CRISIL Research expects container traffic at non-major ports to grow at a CAGR of 26.4% from 13 mn
tonnes to 43 mn tonnes from 2008-09 to 2013-14. This growth is led by a recovery in the global markets;
subsequent pick-up in imports and exports; increased containerisation of bulk exports; and trade in items like
capital and engineering goods, textiles and food items which are essentially carried in containers. The
container market size of north and north-western India is currently ~ 6 mn TEUs, which is expected to grow
at a CAGR of 11-12% in the next three to four years.

7) Strategic PORT Location:

APM Terminals Pipavav enjoys favourable oceanographic conditions,well-developed infrastructural facilities, and good rail and road connectivity to the hinterland. The grade reflects APM Terminals Pipavav’s strategic location in terms of proximity to the landlocked north and north-western regions, which account for 65% of the container cargo traffic in India. The grading takes into account strong industry prospects. The container cargo market size of north and north-western India is currently ~ 6 mn TEUs (twenty-foot equivalent unit – a 20-foot long container) and is expected to grow at a CAGR of 11-12% over the next three to four years. Given that Jawaharlal Nehru Port Trust (JNPT) is congested and there are no other ports on the western side except Mundra to handle incremental traffic, APM Terminals Pipavav is positioned well to attract this incremental traffic. The port is located at an approximate distance of 150 nautical miles from the ports located in and around Mumbai. Hence,
ships calling to JNPT could sail to APM Terminals Pipavav if JNPT is congested. The bulk handling capacity in Gujarat and Maharashtra is expected to grow at a CAGR of
22% over the next five years from 61 mn tonnes in FY09 to 167 mn tonnes in FY14. Further, the commissioning of new power plants near the port augurs favourably for
the bulk cargo traffic growth at the port.

8)The Quality of Management is extremely high profile...with international experience. So management quality is good.

9) Under the Concession Agreement, GPPL has the right to develop approximately 1,561 acres of land. The
company has developed 485 acres of land and has a balance of 1,076 acres of land which it can utilise for
expanding port operations. Hence, with ample land availability, the company can significantly increase its
capacity through marginal investments in capital equipments. Under the agreement, the company has the
right to sub-lease the land, which provides it an opportunity to earn incremental revenues and subsequently
attract companies using the leased land to use the port services for all their trading activities.

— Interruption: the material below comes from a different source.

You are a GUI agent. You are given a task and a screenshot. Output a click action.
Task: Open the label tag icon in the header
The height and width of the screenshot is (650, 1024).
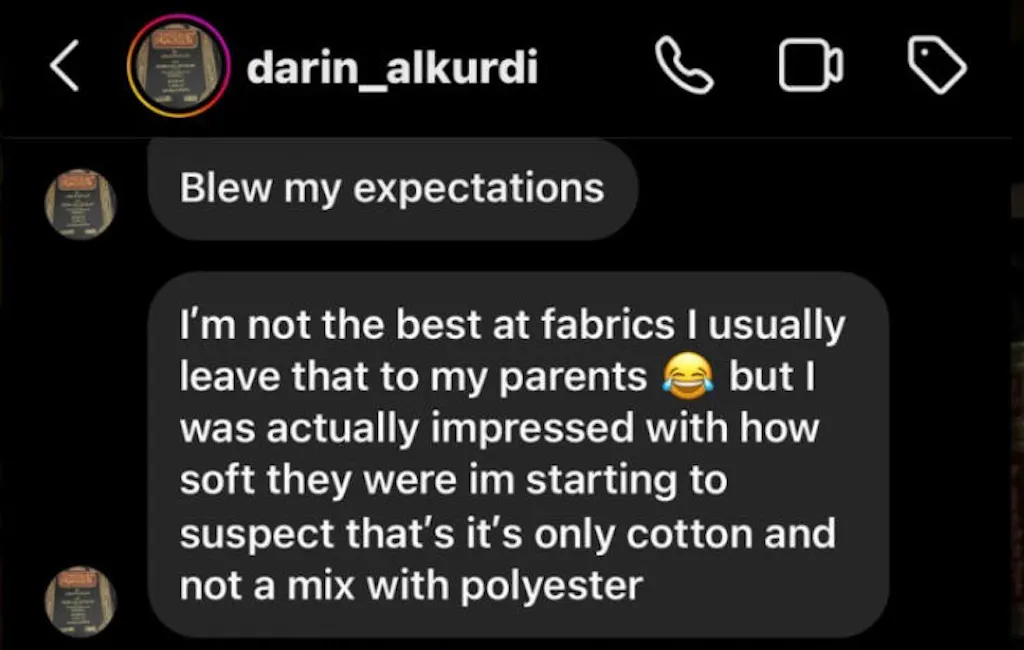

10)Increase in demand for coal will help boost bulk cargo volumes
Total traffic of coal at Indian ports is expected to grow at a CAGR of 7.2% from 91.9 mn tonnes in 2008-09
to 130 mn tonnes by 2013-14. Coal, with a share of 44% of the bulk cargo as of September 2009, is the
major bulk cargo commodity handled at the APM Terminals Pipavav. According to the Government of
Gujarat, six power plants are being commissioned close to APM Terminals Pipavav and 11,164 MW of
power generation capacity will be added in the state by 2012. This will translate into a coal requirement of
around 45 mtpa (million metric tonnes per annum); 4 mtpa for a 1,000 MW power plant. The increase in
demand for coal will help boost the coal traffic at APM Terminals Pipavav.


SO the story has just begun guys,.....investors....with long term can invest.....blindly...........short term investors for listing or I month ....can take risks....coz it can be highly volatile because.....of...low IPO SIze...

Rest is UPTO YOu i have given you ample logic...!!

______________________________________________________

Disclaimer : I Dont Intend to argue....with people......on this post..regarding my view on Gujarat Pipavav...as people argued with me for my SKS Microfinance IPO Advice....and shall not rspond....

105. Saharanpuri |   Link |  Bookmark | August 20, 2010 12:02:58 AM
The GMP of PIPAVAV IPO is touching 12-13 rs in delhi with very few sellers.